Given any vector $\boldsymbol{x}=(x_1,x_2,\ldots,x_n)^\top\in\mathbb{R}^{n}$ with a certain kernel size $\tau\in\mathbb{N}^+$ ($1<\tau<n$), then its convolution matrix is given by \begin{equation} \mathcal{C}_{\tau}(\boldsymbol{x})=\begin{bmatrix} x_1 & x_n & x_{n-1} & \cdots & x_{n-\tau+2} \\ x_2 & x_1 & x_n & \cdots & x_{n-\tau+3} \\ x_3 & x_2 & x_1 & \cdots & x_{n-\tau+4} \\ \vdots & \vdots & \vdots & \ddots & \vdots \\ x_n & x_{n-1} & x_{n-2} & \cdots & x_{n-\tau+1} \\ \end{bmatrix}\in\mathbb{R}^{n\times\tau} \end{equation}
Note that the above convolution matrix is not a circulant matrix of size $n\times n$. Here, the circulant matrix can be written as follows, \begin{equation} \mathcal{C}(\boldsymbol{x})=\begin{bmatrix}x_1 & x_n & x_{n-1} & \cdots & x_2 \\ x_2 & x_1 & x_{n} & \cdots & x_{3} \\ x_3 & x_2 & x_1 & \cdots & x_4 \\ \vdots & \vdots & \vdots & \ddots & \vdots \\ x_n & x_{n-1} & x_{n-2} & \cdots & x_1 \end{bmatrix}\in\mathbb{R}^{n\times n} \end{equation}
It is not hard to see that the convolution matrix $\mathcal{C}_\tau(\boldsymbol{x})$ consists of the first $\tau$ columns of the circulant matrix $\mathcal{C}(\boldsymbol{x})$.

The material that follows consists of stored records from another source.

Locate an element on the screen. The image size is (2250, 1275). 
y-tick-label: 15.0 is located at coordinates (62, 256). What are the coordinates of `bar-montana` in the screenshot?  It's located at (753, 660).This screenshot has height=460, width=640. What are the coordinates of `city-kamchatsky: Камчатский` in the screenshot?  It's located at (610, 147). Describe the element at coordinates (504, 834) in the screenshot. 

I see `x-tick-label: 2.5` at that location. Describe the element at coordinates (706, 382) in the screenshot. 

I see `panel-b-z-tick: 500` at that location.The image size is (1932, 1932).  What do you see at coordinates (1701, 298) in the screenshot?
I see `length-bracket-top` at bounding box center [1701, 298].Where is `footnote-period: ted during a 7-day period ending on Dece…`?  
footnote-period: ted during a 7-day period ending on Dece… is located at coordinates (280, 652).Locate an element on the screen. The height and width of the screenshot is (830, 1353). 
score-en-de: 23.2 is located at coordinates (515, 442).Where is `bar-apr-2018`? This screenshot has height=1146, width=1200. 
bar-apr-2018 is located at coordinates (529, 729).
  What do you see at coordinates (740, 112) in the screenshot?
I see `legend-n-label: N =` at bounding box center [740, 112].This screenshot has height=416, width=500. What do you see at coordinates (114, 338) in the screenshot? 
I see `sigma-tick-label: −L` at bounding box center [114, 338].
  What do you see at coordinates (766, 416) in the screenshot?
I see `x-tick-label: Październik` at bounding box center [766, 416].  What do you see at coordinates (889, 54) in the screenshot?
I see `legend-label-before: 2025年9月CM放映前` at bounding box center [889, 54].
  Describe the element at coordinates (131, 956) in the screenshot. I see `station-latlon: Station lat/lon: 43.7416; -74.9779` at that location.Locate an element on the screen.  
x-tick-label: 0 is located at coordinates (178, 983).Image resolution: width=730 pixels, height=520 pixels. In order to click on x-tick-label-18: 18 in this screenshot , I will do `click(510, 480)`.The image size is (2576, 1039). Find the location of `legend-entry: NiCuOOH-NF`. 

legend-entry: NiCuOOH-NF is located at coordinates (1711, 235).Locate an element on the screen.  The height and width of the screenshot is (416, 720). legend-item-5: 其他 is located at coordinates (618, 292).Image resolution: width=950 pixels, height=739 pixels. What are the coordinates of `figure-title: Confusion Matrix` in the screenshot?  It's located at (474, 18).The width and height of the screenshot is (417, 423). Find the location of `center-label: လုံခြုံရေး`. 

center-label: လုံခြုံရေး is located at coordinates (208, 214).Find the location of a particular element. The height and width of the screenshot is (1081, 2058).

In terms of circulant matrix, we can utilize fast Fourier transform to compute its singular values. Since $\mathcal{C}_\tau(\boldsymbol{x})$ is the submatrix of $\mathcal{C}(\boldsymbol{x})$, is it possible to compute the singular values of convolution matrix through fast Fourier transform?